On this one, the sleeves were too long--I don't like having to roll up sleeves because they don't stay rolled up, and those tab-and-button things that hold up rolled-up sleeves just irritate me, both because I don't like them and, physically, because they usually hit right in the crease of your elbow and just bug you when you bend your arm. The neckline was too high--I don't like necks up around my throat. And the length was dowdy. I wanted to wear it over jeans and not have it be hanging down around my knees. A little below mid-thigh is good.
So I tried it on and pinned it where I wanted to cut it. Because I'm going to sew on a band, rather than turn it up and hem it, I didn't have to allow for turned-under edges.
So I whacked it off. Now, at this point I take stuff to the sewing machine and stitch right inside the cut edge so the linen won't ravel, but you don't have to do that. I toss everything in the washing machine and don't want to have to re-do it down the line. If you don't have a sewing machine, you could skip this part. I don't know if the banding alone will keep it from raveling--I've never tried it.
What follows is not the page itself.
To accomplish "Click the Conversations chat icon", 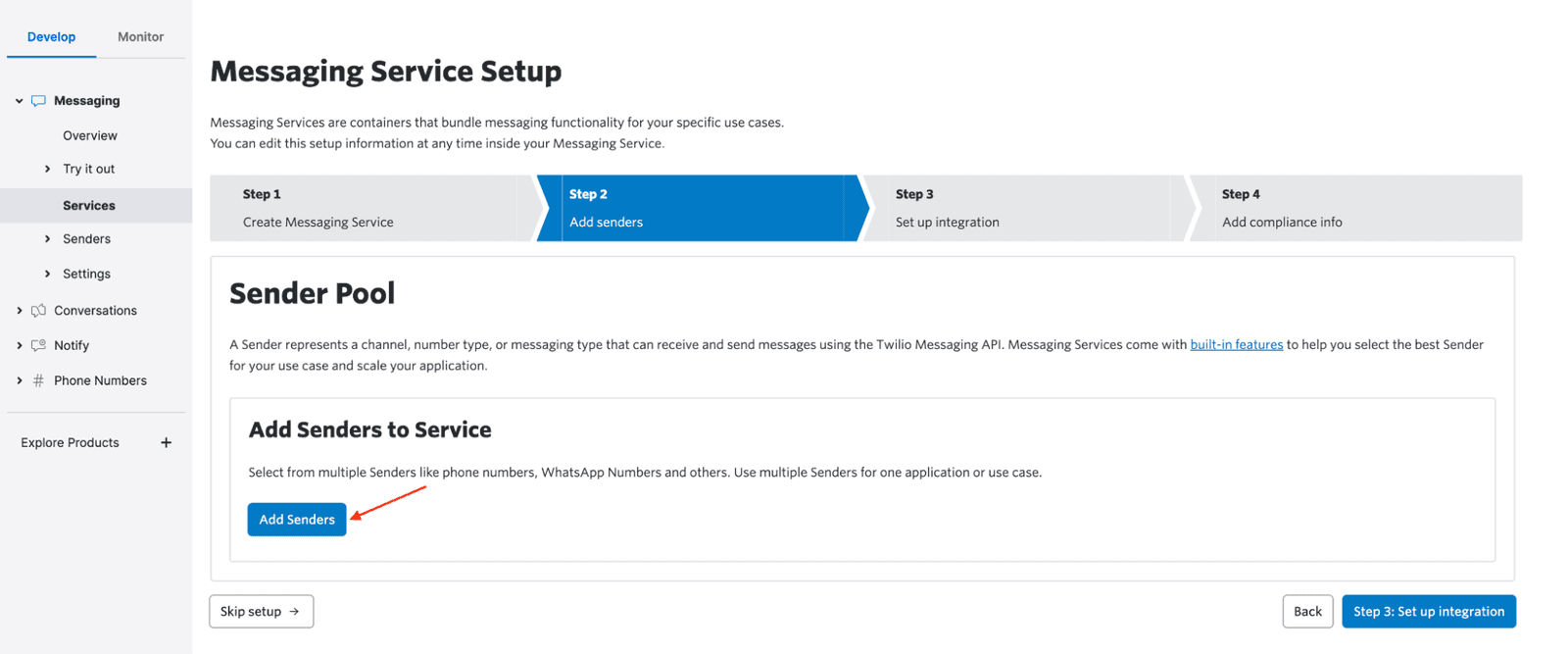I will 38,311.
Worth a try, though, right?
You know I hate measuring stuff, so I just fold the garment in half, matching up the side seams, and cut both sides at once, in one fell swoop. Or swell foop, as my mother would say. I try it on and tweak it. None of the cuts are measured, though.
I wanted the bottom to be assymetrical--longer in the back and on the sides. Some day I'll gnash my teeth because nothing I own is symmetrical. Maybe not, though. Maybe I'll still like it in 20 years.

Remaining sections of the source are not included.